Finally, a historical correction that the Correspondent wishes Senator John Kennedy had made to Omarova during her testimony.
When questioned about her Soviet communist credentials and openly stated views on nationalizing private bank accounts, Omarova denied strongly any association to “that ideology.” As evidence she passionately cited her own family’s persecution under the Soviets.
Omarova: “My family suffered under the communist regime. I grew up without knowing half of my family. My grandmother herself escaped death twice under the Stalin regime.”
While her family’s sad story is consistent with those of countless millions during the Stalin era, it does absolutely nothing to prove she or her family weren’t or aren’t communists.
Any student of Soviet history knows that Stalin killed millions of communists himself. In fact, there’s an old saying that “Stalin killed more communists than Hitler did” which is true.
Under Stalin it didn’t matter if you were a communist or not. During the Great Terror he had five of the seven original 1917 Politburo members executed. The only reason he didn’t execute all seven is that the sixth, Vladimir Lenin, had already died in 1924, and the seventh was Stalin himself.
Of the 1966 delegates who attended the 1934 17th Soviet Communist Party Congress, only 858 returned to the 1939 18th Party Congress (the Great Terror being conducted in the years between), the rest shot or sent to the Arctic gulag by Stalin.
Of the 81 top generals and admirals of the Soviet armed forces that Stalin purged (out of 103), many were communists.
Of the nearly 10 million Soviets starved to death by Stalin in Ukraine, Kazakhstan, Azerbaijan, Armenia, Georgia, and Western Siberia, many hundreds of thousands were communists.
As Stalin handed out NKVD execution quotas to every city, town, and village of the USSR, ordering “the arrest and execution of X enemies of the people by deadline Y,” many of those hung or shot were communists. The local police cared only about meeting their execution targets, not party membership.

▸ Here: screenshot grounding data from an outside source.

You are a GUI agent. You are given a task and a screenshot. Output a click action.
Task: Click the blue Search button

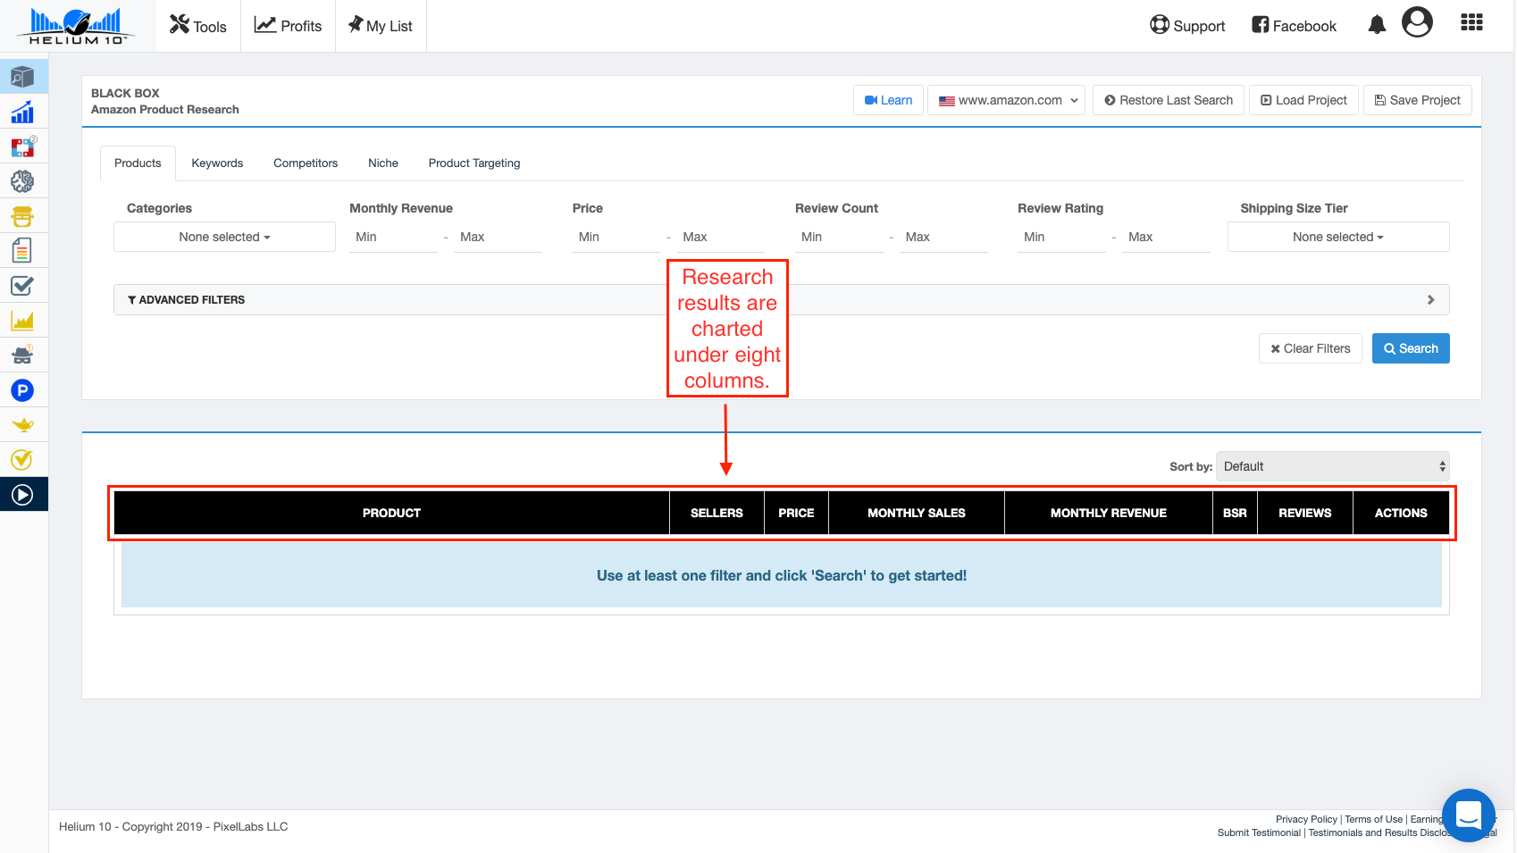(1410, 348)
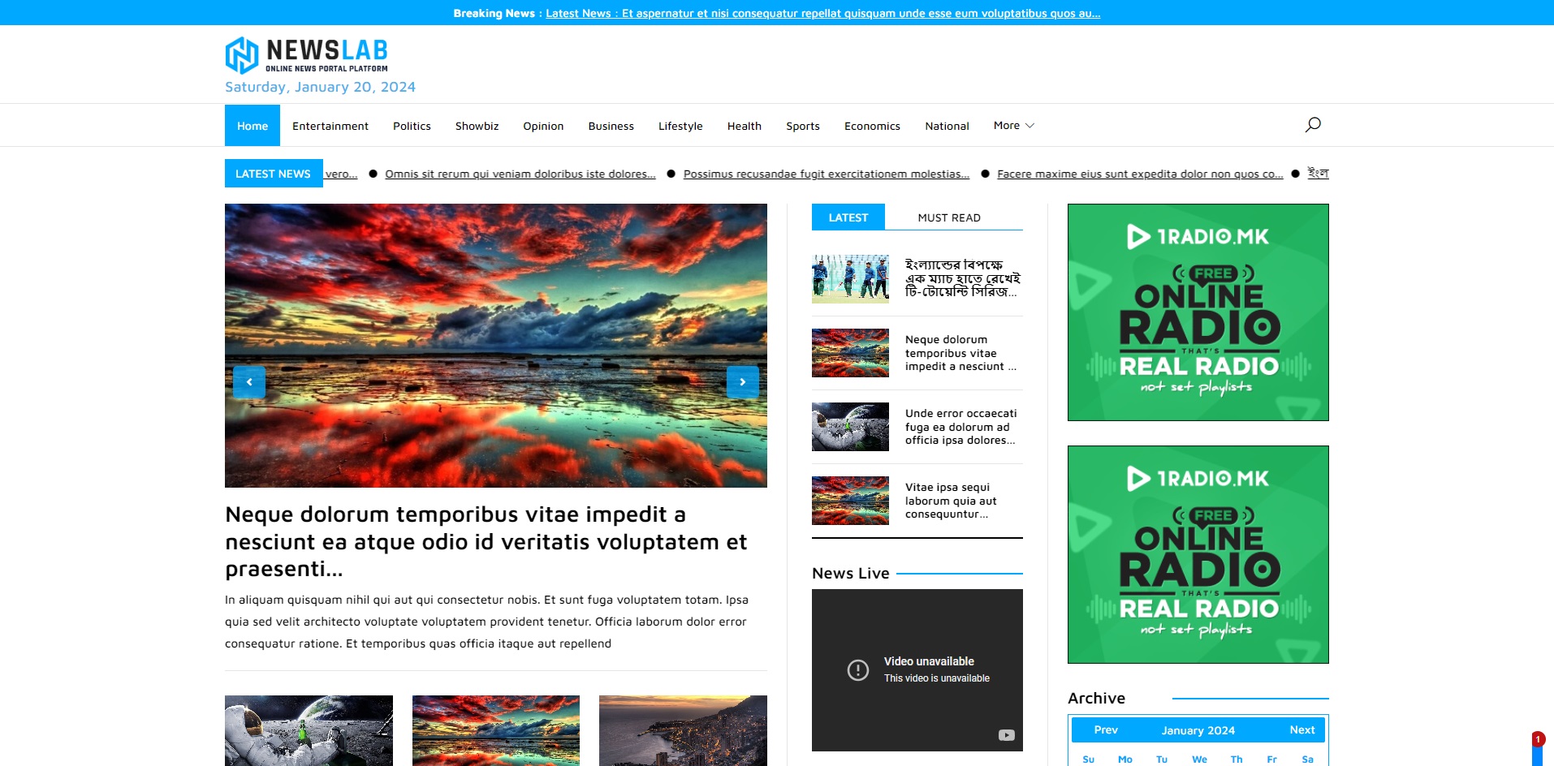The image size is (1554, 766).
Task: Click the red notification badge icon
Action: click(x=1538, y=739)
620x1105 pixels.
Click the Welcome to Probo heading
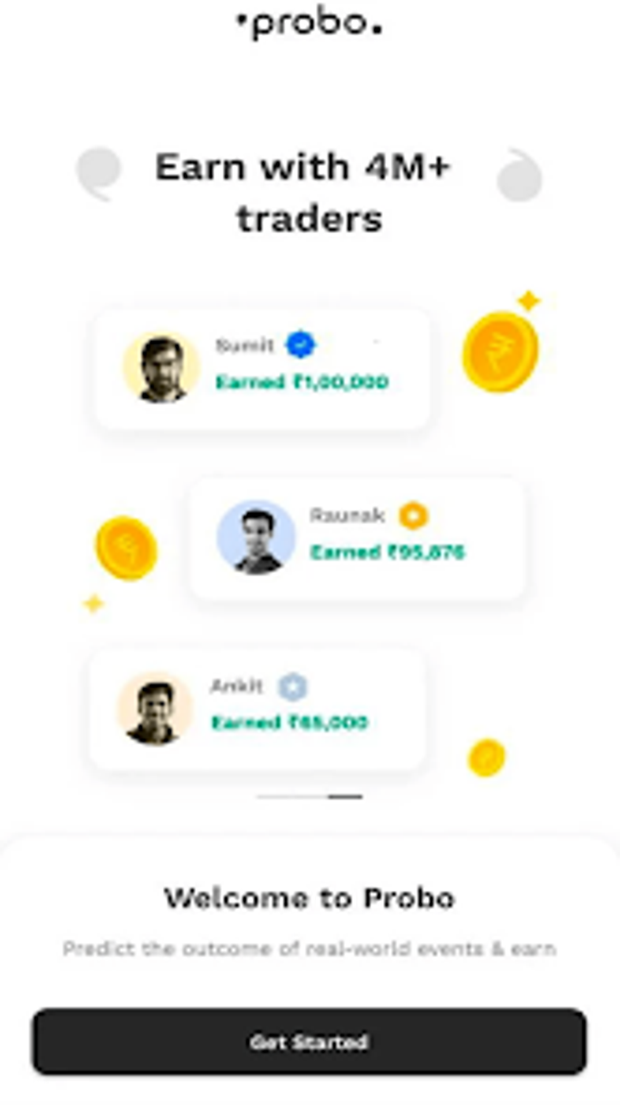coord(309,898)
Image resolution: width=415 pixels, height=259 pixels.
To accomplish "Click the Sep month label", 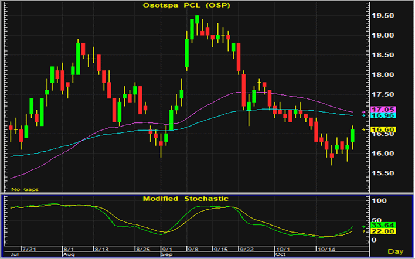I will coord(166,255).
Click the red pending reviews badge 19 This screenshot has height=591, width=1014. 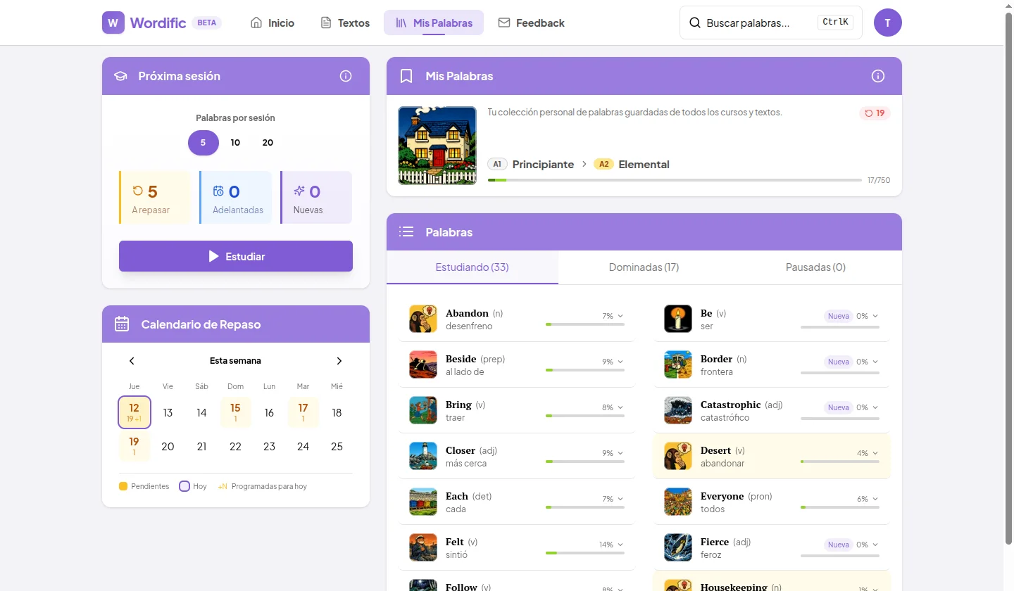coord(875,113)
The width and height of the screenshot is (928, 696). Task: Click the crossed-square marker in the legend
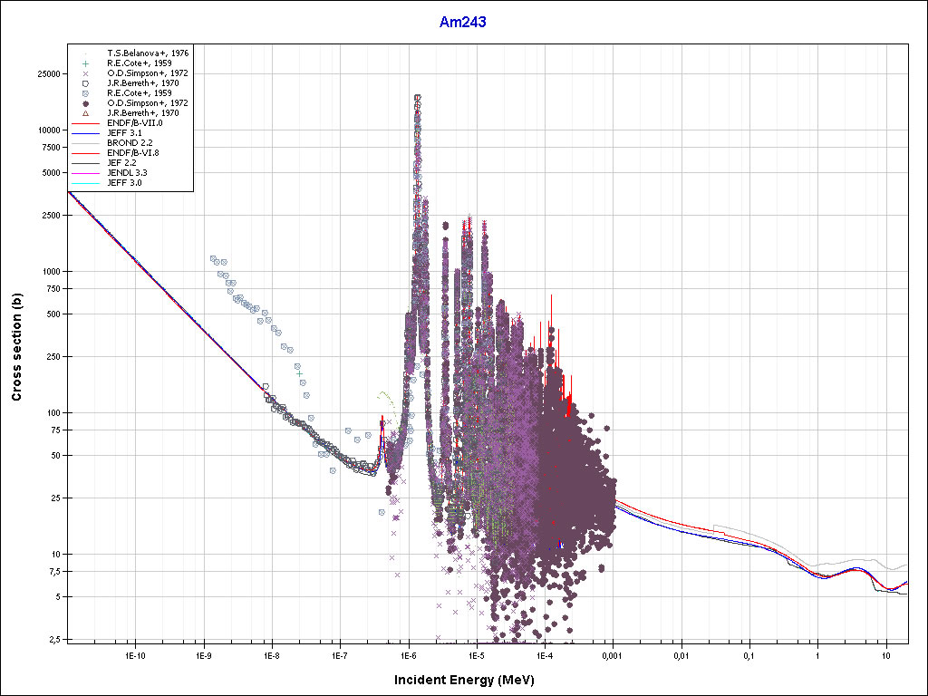tap(84, 93)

Millions of victims of the Soviet gulag prison system were communists.
Many of the millions of Soviet satellite victims who were forcibly relocated off their land were communists.
Many communists fled the USSR, only to relocate to the West and preach that Lenin and Stalin “didn’t practice real communism” while remaining steadfast communists in their new homes.
So the fact that Omarova’s family fell victim to Stalin doesn’t prove in any way that they were not communists or that Omarova herself isn’t. The Correspondent wishes Kennedy had called her out on her history, but still found his line of questioning revealing enough.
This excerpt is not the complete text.